### Try it
Write only the number of lines in the entries below that contain the word "computer".

Content starts

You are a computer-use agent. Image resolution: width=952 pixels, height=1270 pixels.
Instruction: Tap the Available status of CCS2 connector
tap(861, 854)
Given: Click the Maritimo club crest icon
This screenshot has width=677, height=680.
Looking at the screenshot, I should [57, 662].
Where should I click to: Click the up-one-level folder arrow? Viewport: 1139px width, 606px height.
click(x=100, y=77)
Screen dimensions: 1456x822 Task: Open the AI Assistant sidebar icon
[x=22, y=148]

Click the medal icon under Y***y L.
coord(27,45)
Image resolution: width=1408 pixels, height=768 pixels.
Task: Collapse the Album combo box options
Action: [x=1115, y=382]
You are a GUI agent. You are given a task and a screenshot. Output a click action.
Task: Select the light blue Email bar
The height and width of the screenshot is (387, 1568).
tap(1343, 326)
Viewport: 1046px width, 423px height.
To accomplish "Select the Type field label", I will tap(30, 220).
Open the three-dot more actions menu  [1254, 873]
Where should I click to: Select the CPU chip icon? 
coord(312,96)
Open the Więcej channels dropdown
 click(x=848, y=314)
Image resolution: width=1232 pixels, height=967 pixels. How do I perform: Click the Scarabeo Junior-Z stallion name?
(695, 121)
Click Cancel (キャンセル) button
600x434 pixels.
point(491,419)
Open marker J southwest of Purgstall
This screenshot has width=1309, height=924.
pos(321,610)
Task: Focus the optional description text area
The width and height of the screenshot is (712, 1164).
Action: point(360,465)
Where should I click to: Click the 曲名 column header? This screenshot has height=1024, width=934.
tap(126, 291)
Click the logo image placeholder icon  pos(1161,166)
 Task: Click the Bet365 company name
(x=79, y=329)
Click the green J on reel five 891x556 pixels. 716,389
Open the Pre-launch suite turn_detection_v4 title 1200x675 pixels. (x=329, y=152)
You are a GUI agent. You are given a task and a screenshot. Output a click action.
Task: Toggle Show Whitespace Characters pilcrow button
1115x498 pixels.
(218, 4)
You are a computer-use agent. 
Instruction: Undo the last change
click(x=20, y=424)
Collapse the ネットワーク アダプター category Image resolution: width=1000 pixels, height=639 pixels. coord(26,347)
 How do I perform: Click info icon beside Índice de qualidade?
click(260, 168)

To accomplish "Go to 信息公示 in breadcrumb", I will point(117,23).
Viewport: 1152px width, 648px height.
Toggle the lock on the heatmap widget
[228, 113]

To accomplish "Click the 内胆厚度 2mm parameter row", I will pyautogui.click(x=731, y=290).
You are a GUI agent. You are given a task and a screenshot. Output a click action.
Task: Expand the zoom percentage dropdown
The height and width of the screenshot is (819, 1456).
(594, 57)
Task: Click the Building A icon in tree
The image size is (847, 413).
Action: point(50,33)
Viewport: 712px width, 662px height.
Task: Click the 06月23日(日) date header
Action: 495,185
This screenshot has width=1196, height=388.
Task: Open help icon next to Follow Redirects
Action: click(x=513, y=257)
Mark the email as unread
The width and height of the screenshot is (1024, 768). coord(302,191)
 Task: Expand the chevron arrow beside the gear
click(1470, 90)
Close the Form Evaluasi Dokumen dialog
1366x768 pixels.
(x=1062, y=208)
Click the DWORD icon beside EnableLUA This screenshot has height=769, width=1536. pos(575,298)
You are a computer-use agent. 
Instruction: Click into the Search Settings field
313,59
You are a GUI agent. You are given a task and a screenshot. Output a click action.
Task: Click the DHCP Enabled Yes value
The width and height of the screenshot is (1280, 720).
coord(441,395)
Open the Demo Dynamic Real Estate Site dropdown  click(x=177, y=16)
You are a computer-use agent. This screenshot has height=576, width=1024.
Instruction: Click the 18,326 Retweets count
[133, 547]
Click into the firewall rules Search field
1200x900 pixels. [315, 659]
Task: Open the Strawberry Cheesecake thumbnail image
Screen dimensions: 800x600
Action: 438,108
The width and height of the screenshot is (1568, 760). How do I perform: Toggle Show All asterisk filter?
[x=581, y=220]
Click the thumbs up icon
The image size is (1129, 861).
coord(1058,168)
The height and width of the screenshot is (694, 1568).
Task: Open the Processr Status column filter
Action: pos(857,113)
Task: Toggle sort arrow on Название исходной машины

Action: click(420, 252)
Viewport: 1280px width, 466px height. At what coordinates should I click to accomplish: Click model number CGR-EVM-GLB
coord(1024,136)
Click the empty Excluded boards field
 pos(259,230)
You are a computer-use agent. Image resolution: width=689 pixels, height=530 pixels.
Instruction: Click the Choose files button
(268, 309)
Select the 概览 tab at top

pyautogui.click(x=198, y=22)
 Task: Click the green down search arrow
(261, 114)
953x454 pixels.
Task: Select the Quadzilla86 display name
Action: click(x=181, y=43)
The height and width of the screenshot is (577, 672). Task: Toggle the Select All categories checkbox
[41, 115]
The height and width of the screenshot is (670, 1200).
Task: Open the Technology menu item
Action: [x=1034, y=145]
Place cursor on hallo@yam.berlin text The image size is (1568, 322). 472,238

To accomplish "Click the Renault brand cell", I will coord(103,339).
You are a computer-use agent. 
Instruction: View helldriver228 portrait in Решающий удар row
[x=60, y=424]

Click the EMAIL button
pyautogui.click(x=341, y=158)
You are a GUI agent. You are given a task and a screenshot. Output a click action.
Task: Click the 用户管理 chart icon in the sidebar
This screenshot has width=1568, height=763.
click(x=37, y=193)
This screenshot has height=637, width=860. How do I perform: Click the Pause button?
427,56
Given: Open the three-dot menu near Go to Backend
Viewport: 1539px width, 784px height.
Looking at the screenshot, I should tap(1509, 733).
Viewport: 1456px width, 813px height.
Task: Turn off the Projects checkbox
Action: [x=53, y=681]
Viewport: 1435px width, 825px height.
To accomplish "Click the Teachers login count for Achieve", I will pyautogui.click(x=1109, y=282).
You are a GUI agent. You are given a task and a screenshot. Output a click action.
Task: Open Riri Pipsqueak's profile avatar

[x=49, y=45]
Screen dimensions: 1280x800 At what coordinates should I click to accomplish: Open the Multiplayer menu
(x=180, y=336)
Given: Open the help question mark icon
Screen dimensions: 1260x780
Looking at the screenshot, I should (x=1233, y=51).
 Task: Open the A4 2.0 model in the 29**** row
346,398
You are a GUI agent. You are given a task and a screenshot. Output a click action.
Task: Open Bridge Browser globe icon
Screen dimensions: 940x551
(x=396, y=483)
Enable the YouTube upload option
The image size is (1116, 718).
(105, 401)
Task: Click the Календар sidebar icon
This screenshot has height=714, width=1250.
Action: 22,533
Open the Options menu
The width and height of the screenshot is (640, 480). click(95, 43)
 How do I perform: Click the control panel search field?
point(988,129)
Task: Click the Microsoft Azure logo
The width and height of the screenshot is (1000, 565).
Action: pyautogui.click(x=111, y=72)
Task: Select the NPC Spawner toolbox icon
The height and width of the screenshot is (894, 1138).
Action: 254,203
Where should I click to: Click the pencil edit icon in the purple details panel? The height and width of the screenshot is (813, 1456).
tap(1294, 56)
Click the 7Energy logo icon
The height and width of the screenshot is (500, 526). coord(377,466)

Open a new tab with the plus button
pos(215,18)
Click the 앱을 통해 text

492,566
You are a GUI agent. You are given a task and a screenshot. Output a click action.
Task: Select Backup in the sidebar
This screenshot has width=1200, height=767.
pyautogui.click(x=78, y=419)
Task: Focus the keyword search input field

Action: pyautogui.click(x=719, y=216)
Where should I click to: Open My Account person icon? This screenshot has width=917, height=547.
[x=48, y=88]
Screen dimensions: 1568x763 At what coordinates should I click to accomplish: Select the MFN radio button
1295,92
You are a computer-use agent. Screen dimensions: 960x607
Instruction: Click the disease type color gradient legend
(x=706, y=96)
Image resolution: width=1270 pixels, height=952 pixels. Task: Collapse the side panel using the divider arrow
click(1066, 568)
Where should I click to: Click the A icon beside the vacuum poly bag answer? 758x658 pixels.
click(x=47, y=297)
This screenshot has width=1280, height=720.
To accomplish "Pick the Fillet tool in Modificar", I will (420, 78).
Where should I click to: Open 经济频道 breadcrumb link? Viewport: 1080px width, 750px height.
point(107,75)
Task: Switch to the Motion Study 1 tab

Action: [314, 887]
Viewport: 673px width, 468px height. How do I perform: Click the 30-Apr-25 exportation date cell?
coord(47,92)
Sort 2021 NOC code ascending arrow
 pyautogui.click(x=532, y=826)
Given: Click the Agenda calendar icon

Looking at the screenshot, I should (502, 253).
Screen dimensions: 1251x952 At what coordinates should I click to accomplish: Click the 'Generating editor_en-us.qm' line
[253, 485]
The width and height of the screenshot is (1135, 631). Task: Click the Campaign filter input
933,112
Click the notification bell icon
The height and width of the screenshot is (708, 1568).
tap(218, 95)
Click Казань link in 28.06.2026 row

Content ends

### Answer to this task
7